Problem: What the task requires is an exact printout of the listing below, pictures excluded.

Extracted records:
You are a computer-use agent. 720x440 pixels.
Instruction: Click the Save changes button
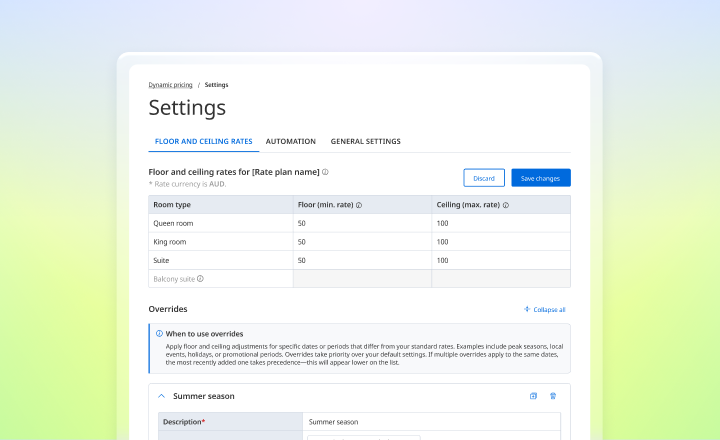click(x=541, y=178)
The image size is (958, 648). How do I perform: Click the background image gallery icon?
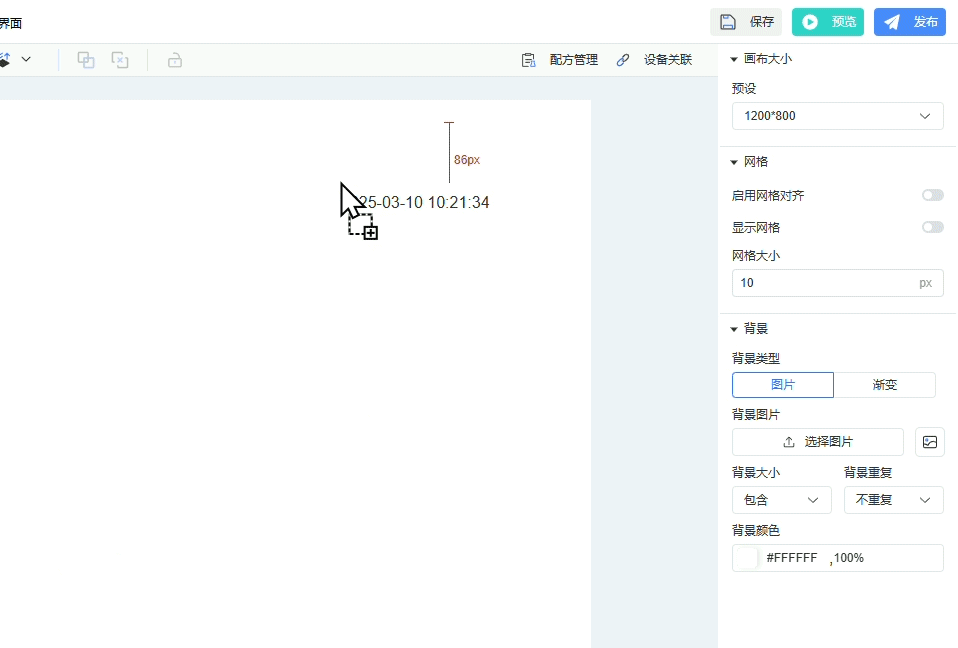coord(930,442)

Task output:
You are a computer-use agent. 720x440 pixels.
Instruction: Click the Save changes button
click(x=541, y=178)
The image size is (958, 648). How do I perform: Click the background image gallery icon?
coord(930,442)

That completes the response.